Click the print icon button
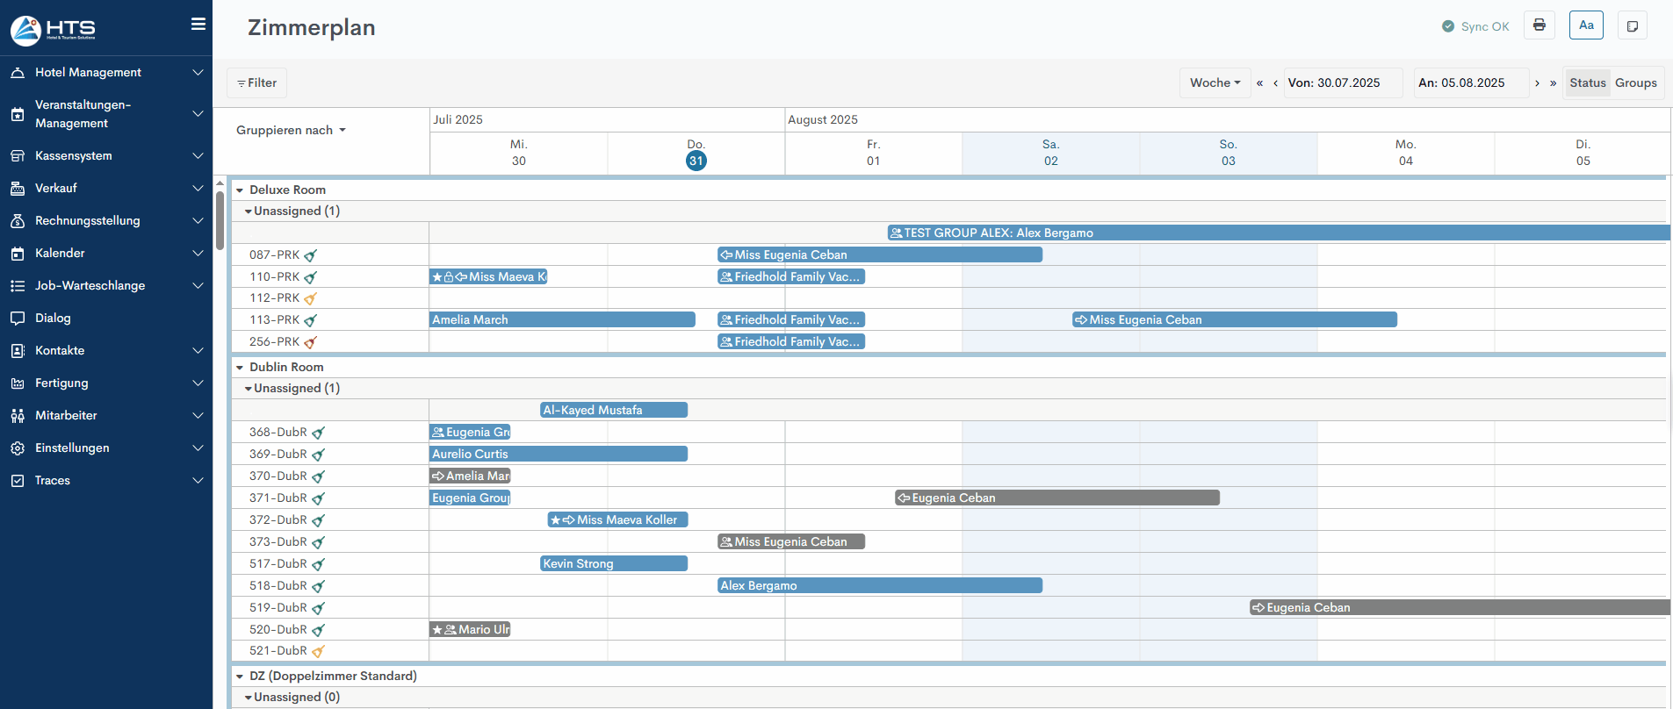The image size is (1673, 709). [1539, 25]
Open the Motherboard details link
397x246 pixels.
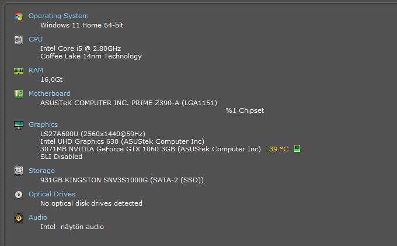click(x=49, y=93)

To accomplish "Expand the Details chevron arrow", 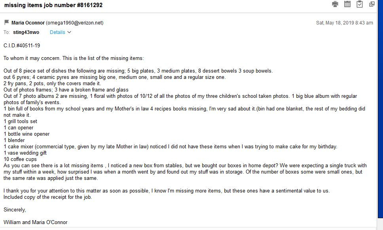I will tap(70, 32).
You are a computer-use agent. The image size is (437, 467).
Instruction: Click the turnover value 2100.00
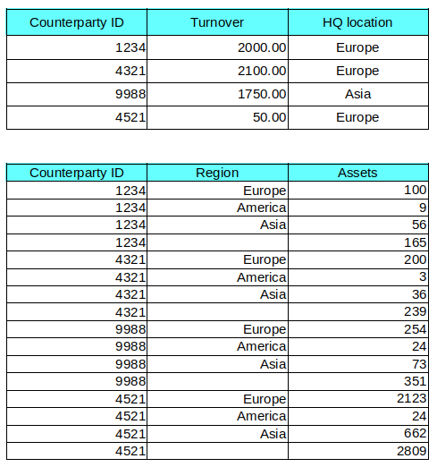click(217, 71)
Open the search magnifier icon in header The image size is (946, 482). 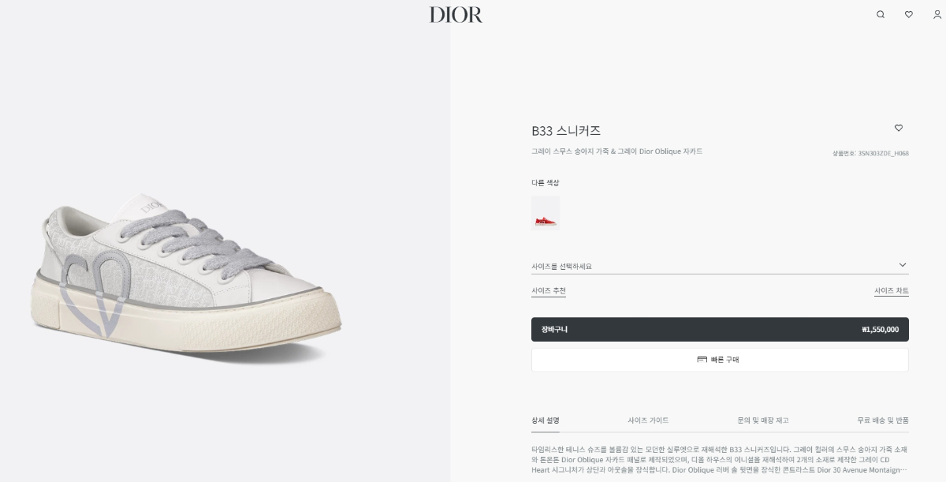[x=881, y=14]
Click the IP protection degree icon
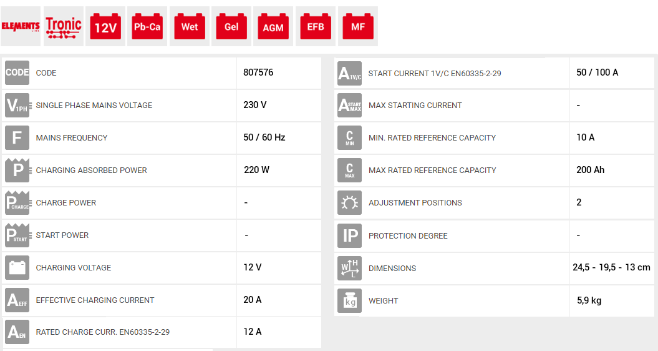The height and width of the screenshot is (351, 658). coord(349,235)
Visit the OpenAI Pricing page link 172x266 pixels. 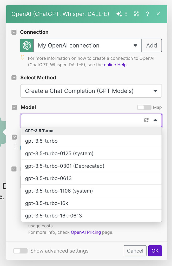click(86, 232)
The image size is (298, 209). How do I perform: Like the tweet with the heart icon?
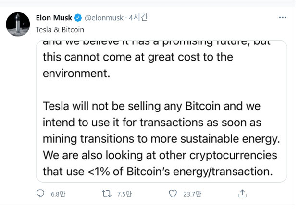pos(173,194)
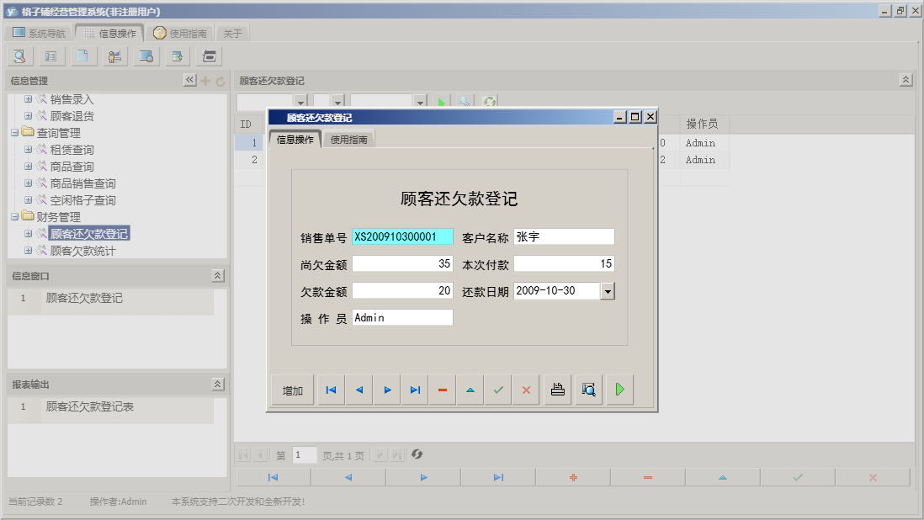924x520 pixels.
Task: Open the 关于 tab at the top
Action: (232, 32)
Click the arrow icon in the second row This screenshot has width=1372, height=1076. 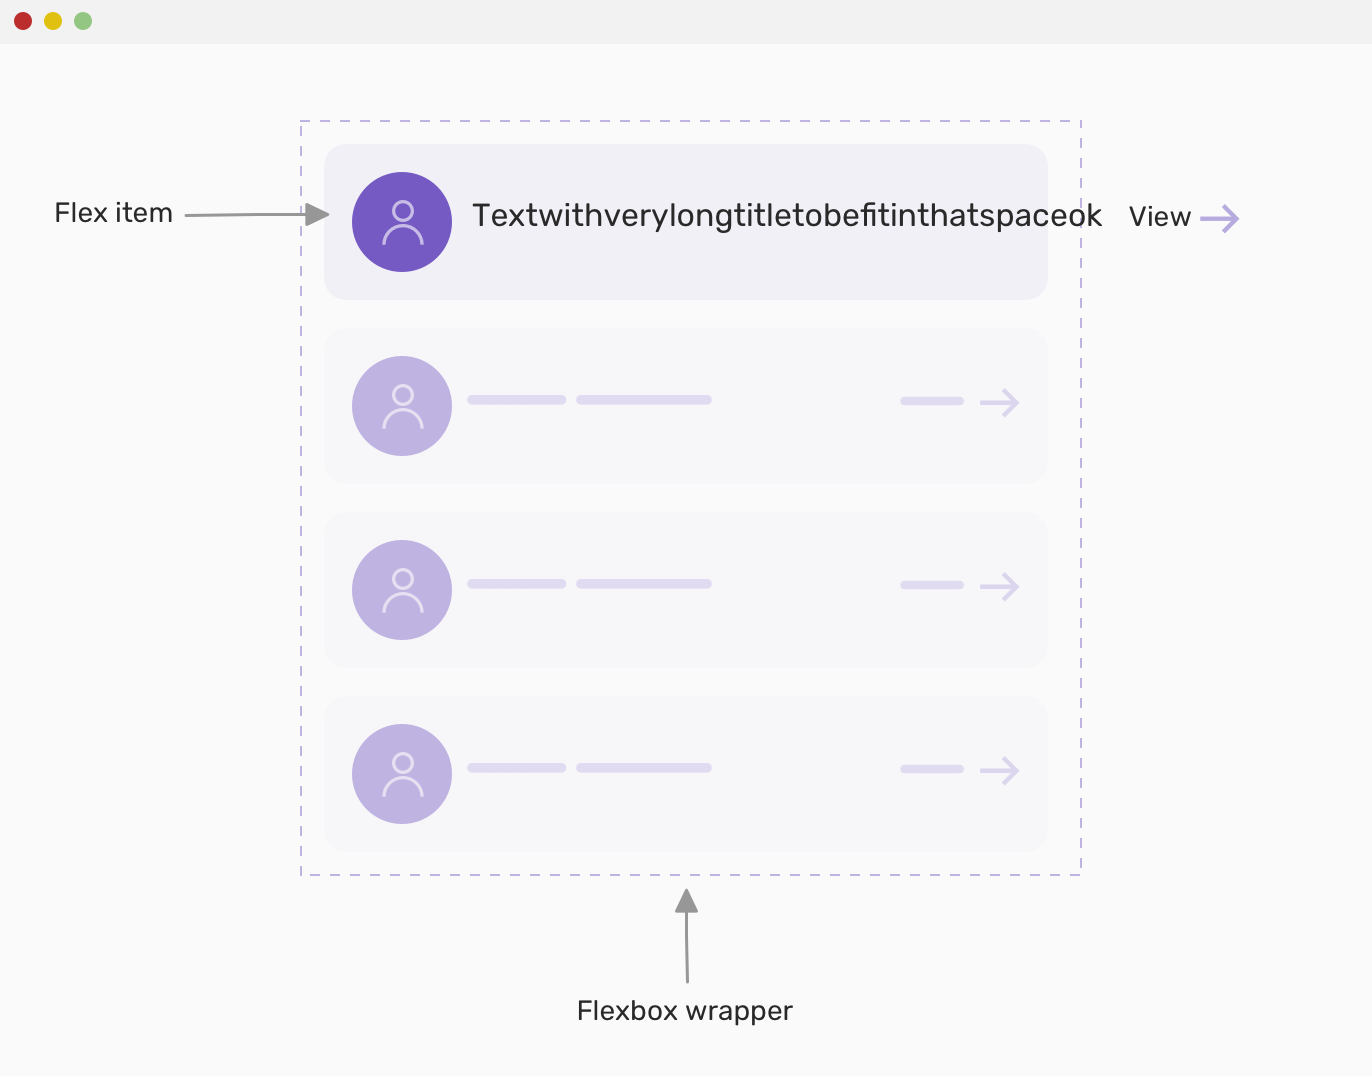(x=1000, y=403)
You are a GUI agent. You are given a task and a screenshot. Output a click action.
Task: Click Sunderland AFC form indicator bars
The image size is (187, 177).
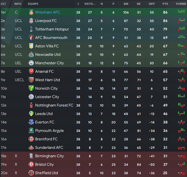[181, 148]
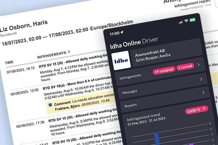Click the blue comment speech bubble icon
The image size is (218, 145).
pyautogui.click(x=50, y=105)
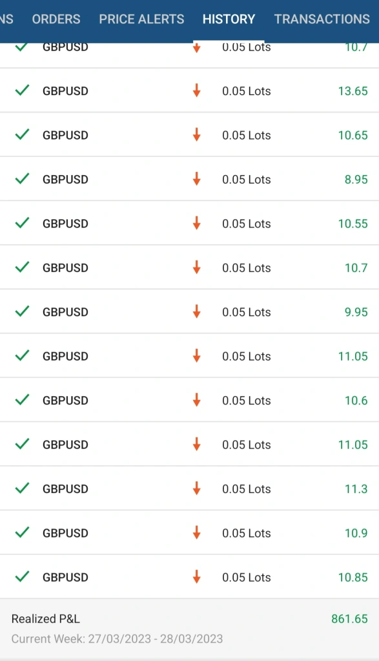Click green checkmark on the 11.3 trade
The image size is (379, 661).
click(x=22, y=488)
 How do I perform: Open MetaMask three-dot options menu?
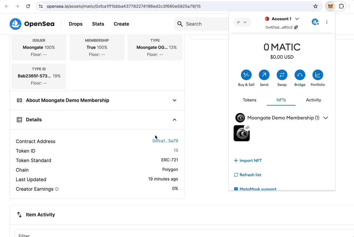pos(327,22)
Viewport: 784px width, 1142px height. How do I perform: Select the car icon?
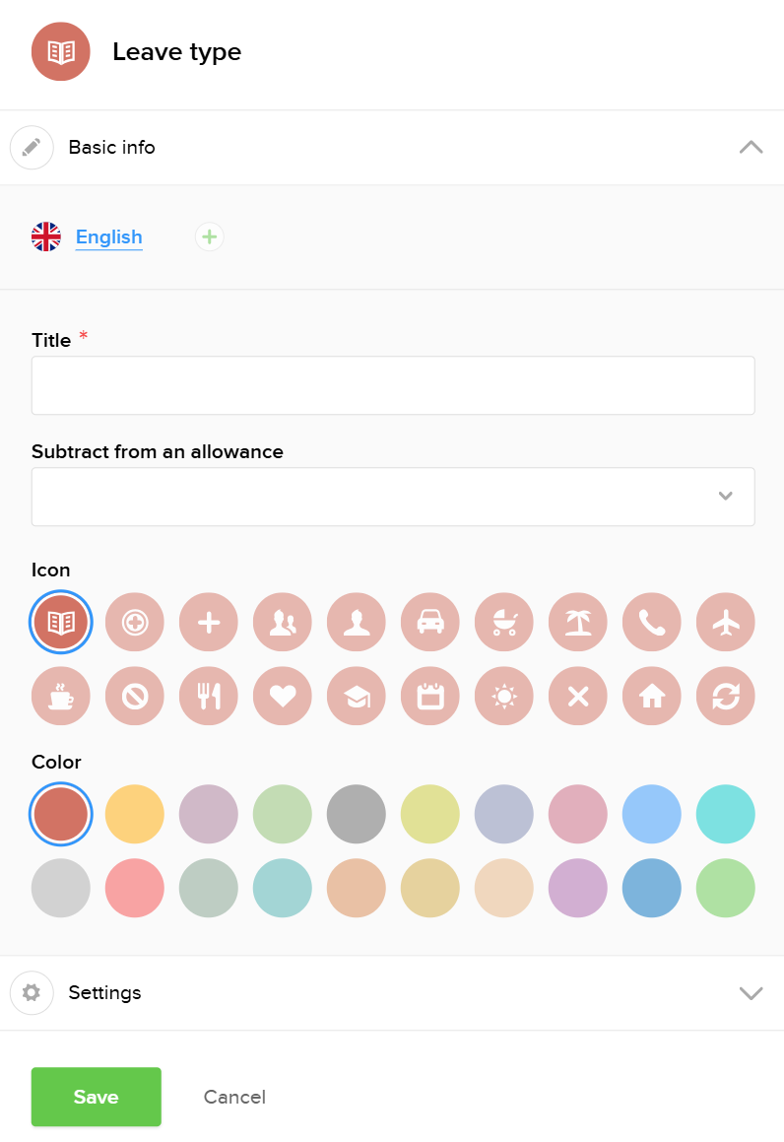pos(430,623)

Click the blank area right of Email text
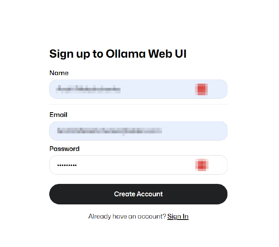point(194,131)
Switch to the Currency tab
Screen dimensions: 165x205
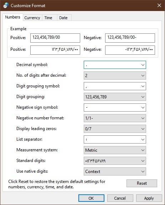pos(32,18)
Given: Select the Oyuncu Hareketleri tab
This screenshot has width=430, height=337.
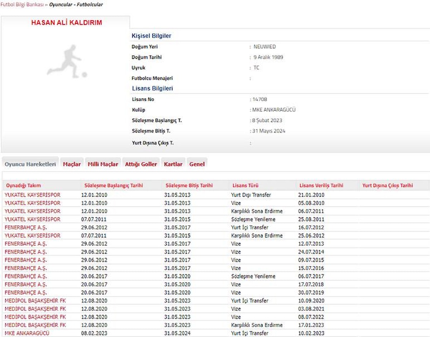Looking at the screenshot, I should pyautogui.click(x=30, y=164).
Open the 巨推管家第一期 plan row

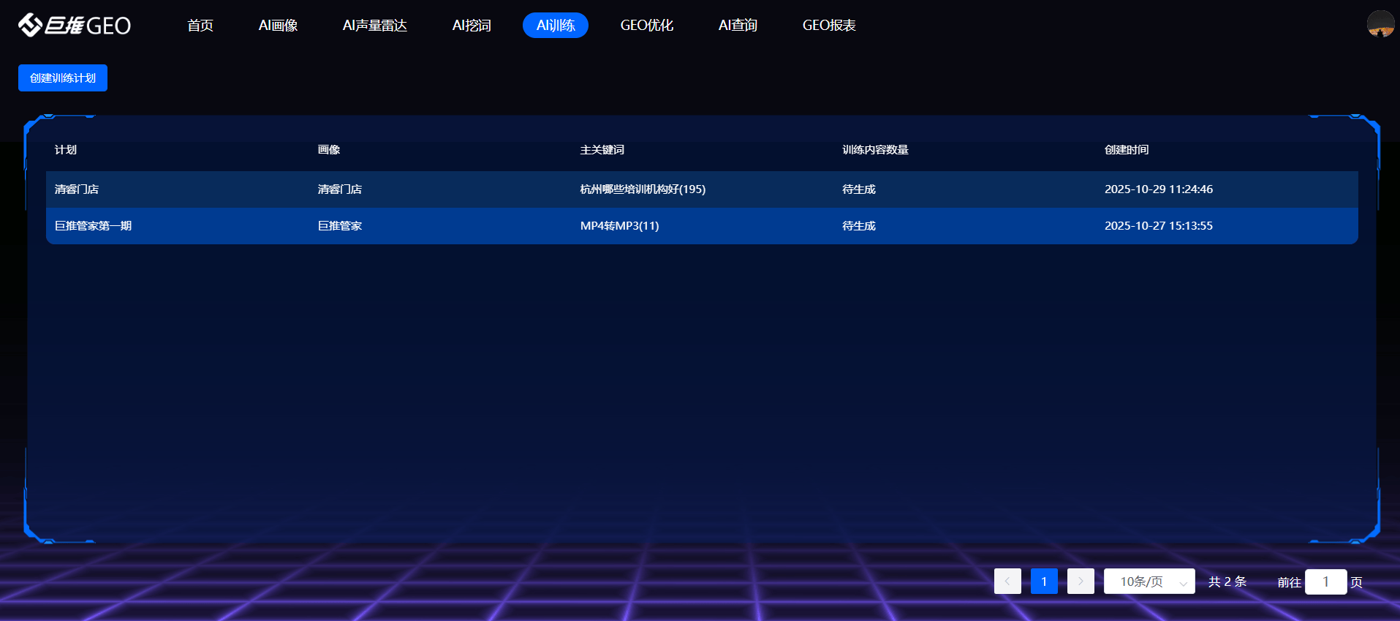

· · · · ·

Reproduce word for word only the lines between the line containing "How do I perform: Open" and the end of the listing above, both included, and drop any pictures.

| Task answer |
 How do I perform: Open MetaMask three-dot options menu?
pos(327,22)
Viewport: 784px width, 1142px height. How do I perform: Select the car icon?
pos(430,623)

Click the blank area right of Email text
point(194,131)
Switch to the Currency tab
Screen dimensions: 165x205
pos(32,18)
Given: Select the Oyuncu Hareketleri tab
This screenshot has width=430, height=337.
Looking at the screenshot, I should pyautogui.click(x=30, y=164).
Open the 巨推管家第一期 plan row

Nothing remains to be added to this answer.